Golf handicap

April 30, 2007

I have now played 3 rounds and am eligible for a handicap. Looking at my scores all this does is confirm how rubbish I am! I can look back on 3 rounds and the missed putts, sliced drives and underhit pitches and think “if only…” So, although my official handicap might be 28 my real handicap is being inconsistent.

What I really need to do is play more and get more course experience. It is very different from the driving range. Looking down an 18th fairway at a flag 535 yards away is much more daunting. Trying to play a ball out of the rough, on a slope, into a head wind is much more challenging. The summer is approaching, the nights are getting lighter, this year is shaping up to be a golfing year. It could be a whole lot worse.

Birthdays

April 30, 2007

Today is my son’s birthday. I should have had them to stay this last weekend but my ex decided that she’d have his birthday party on my weekend. Anway, I get to see them tonight and take them out to eat. I am fully expecting the same situation as last year; his presents will be taken with us to the restaurant and opened there. You might as well put up a neon sign saying “separated Dad and kids” over our table, but as long he has a great time then no harm done, or is there?
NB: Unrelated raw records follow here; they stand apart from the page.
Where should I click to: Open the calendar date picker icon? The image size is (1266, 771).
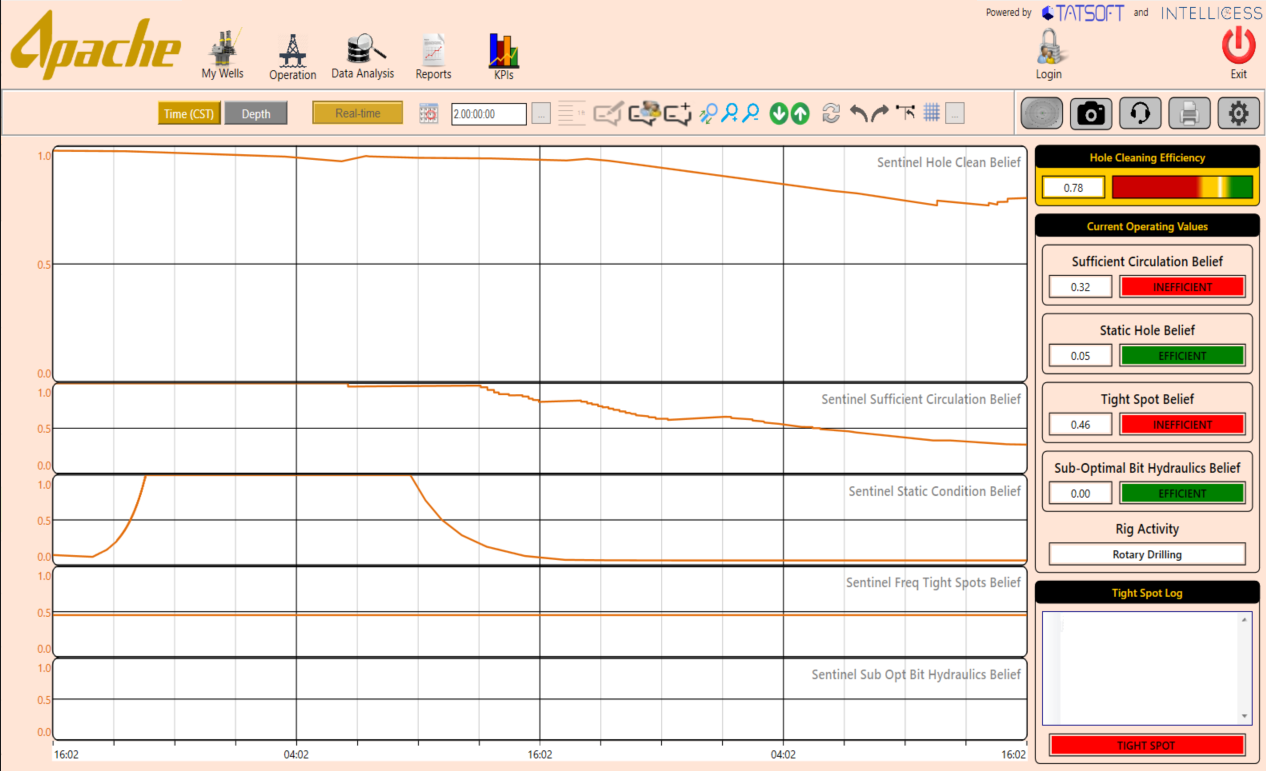pyautogui.click(x=428, y=114)
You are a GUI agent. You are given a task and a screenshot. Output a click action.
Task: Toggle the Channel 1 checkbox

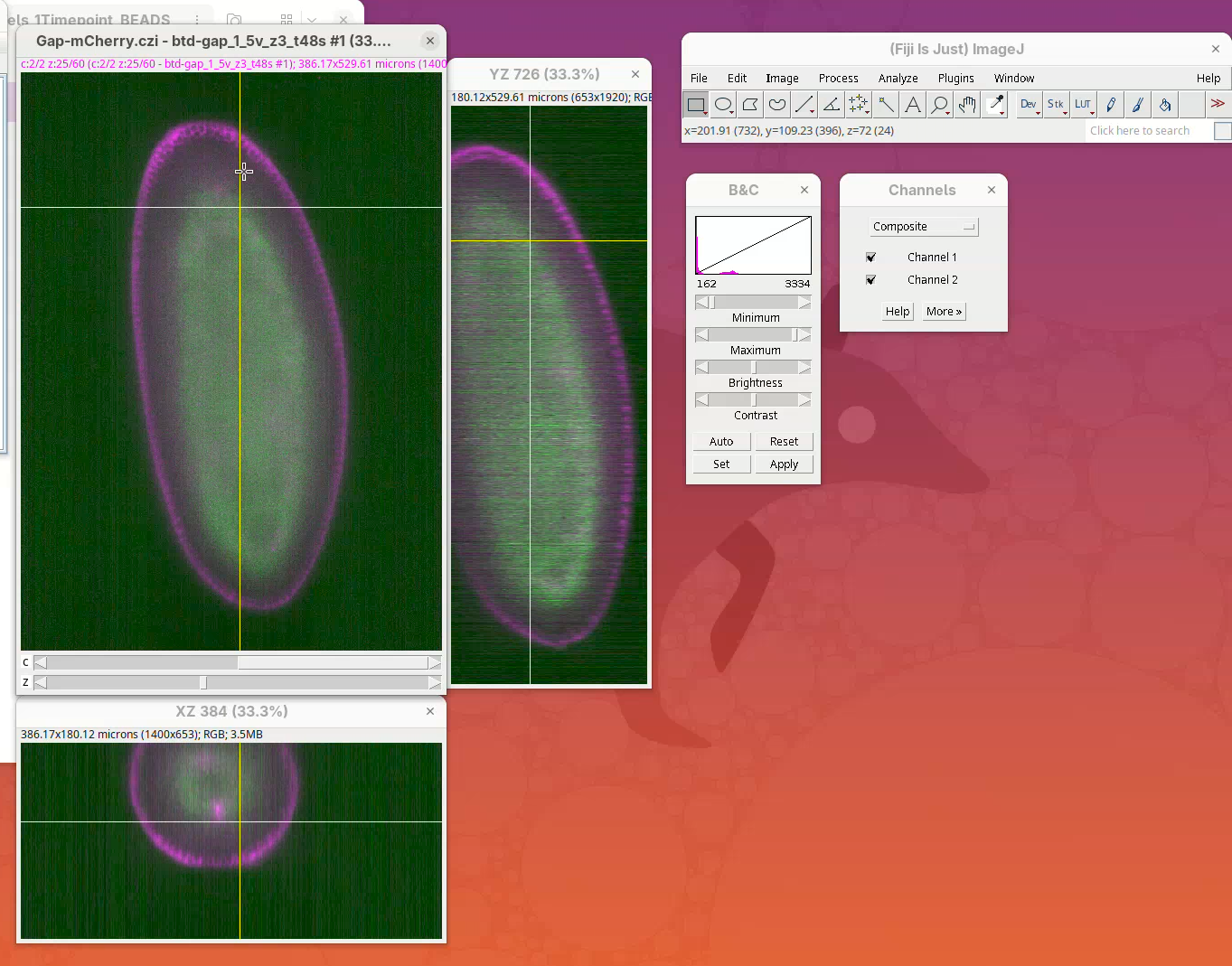(871, 258)
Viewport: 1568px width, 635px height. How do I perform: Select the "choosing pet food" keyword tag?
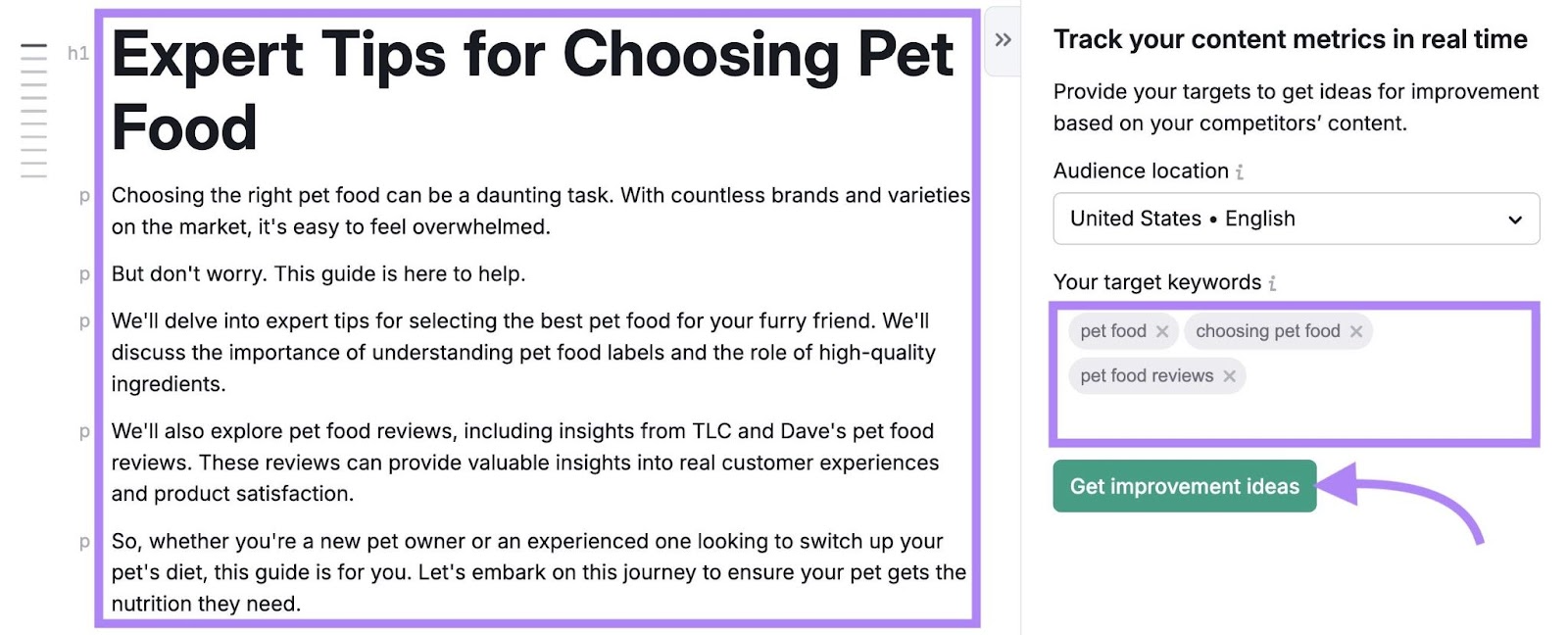(x=1267, y=331)
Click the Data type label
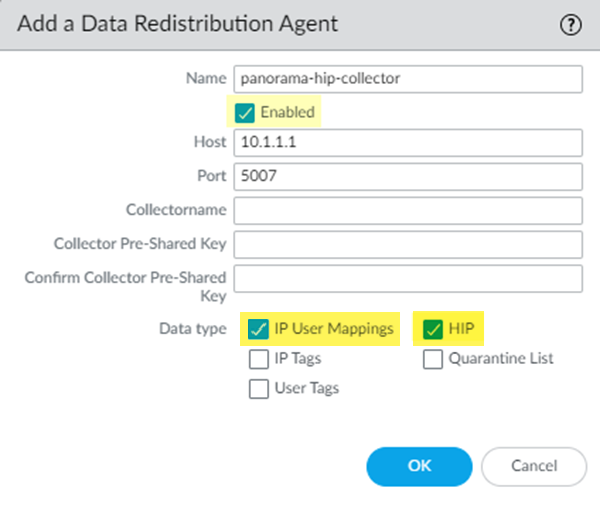The width and height of the screenshot is (600, 505). 192,328
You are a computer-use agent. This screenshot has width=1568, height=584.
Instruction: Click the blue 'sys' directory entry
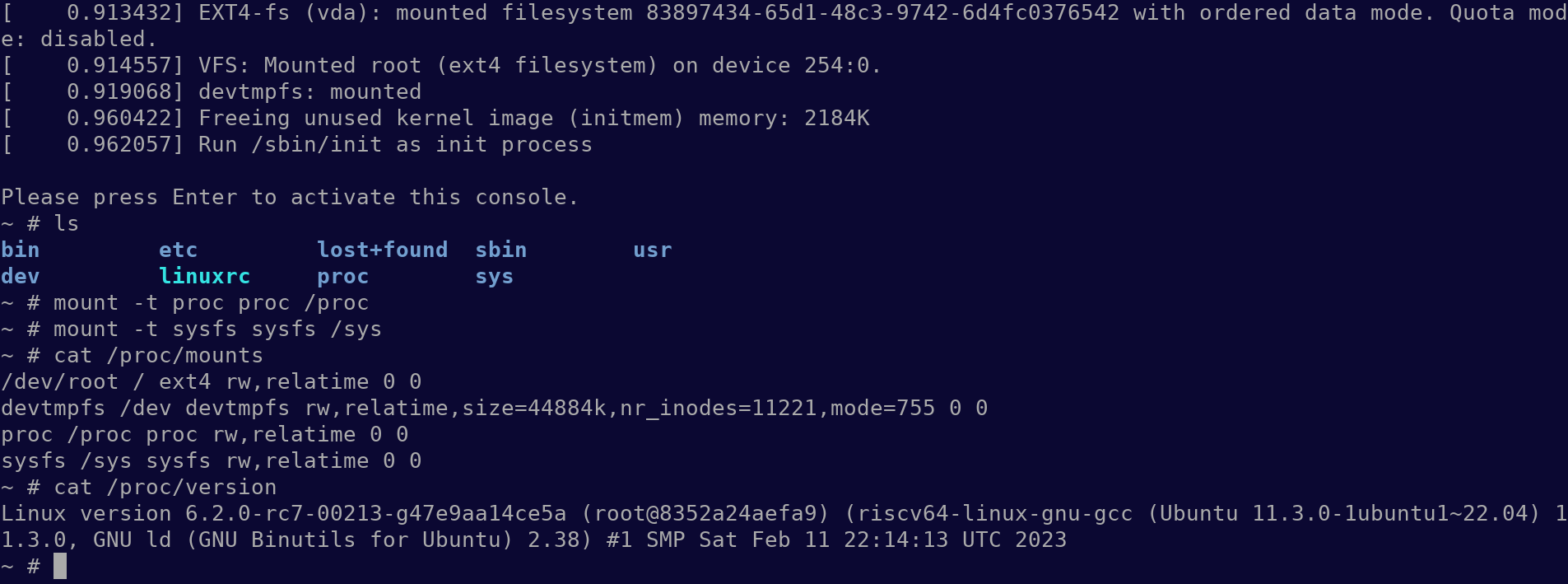tap(494, 276)
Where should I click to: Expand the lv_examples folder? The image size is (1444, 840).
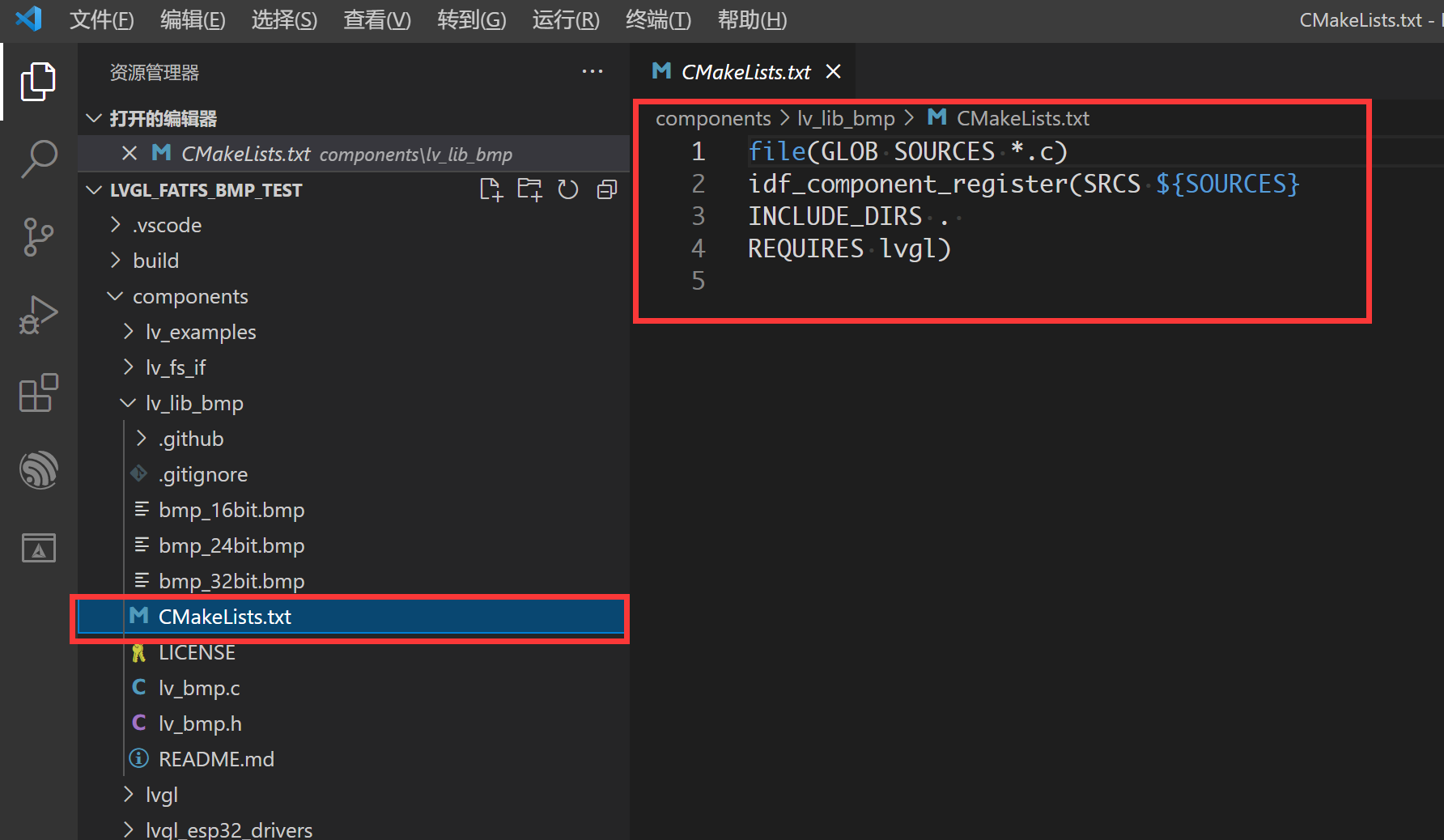tap(201, 331)
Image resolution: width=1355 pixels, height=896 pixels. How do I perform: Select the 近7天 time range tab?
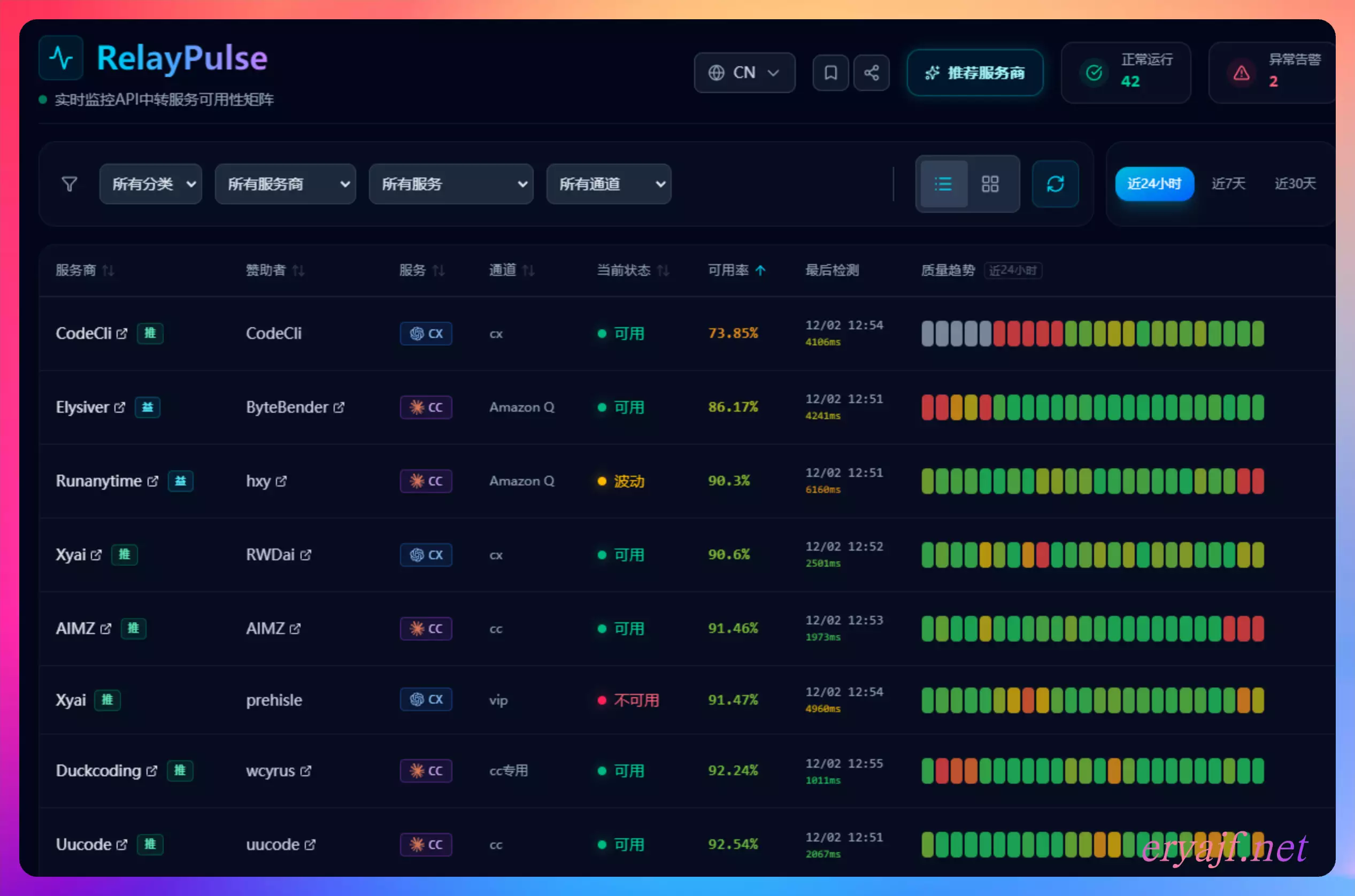1228,184
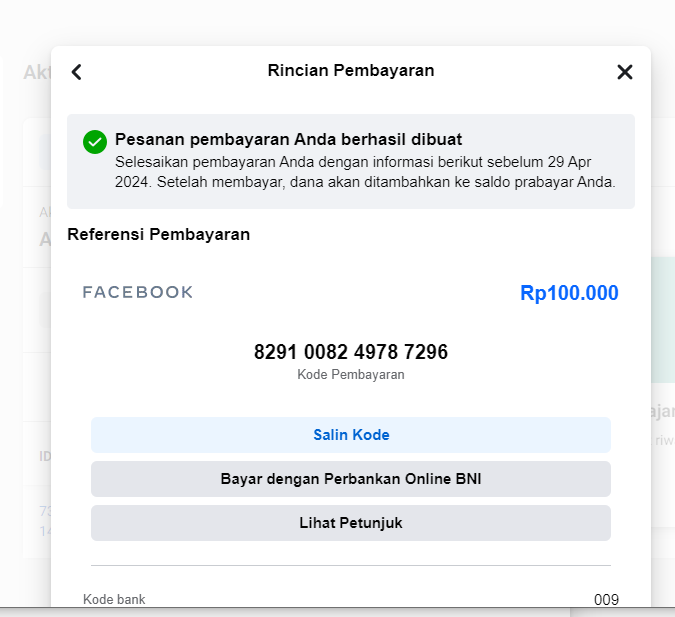Click the Rp100.000 amount

point(569,293)
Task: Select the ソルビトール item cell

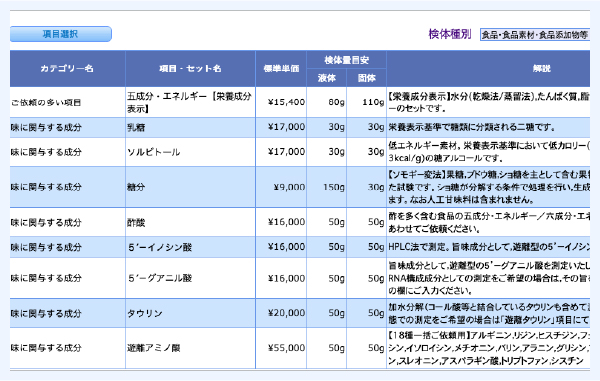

Christmas and birthdays are a source of disagreement, anger, frustration and recrimination these days. As the kids don’t live with me I rely on their mother “playing fair” with access. This is a folorn hope. Getting to see my own children on their birthdays is a battle, getting to see them over Christmas a bigger battle. The first Christmas I was told in no uncertain terms that I would not be seeing them on Christmas Day or Boxing Day. Last year was better in that I picked them up on Boxing Day but only had them for a couple of days. What impact does this have on the children? The battles are always about whether or not I get to see them, not about if they get to see me. They need and want contact with me as much as I need and want it with them. This bit seems to get forgotten all too easily.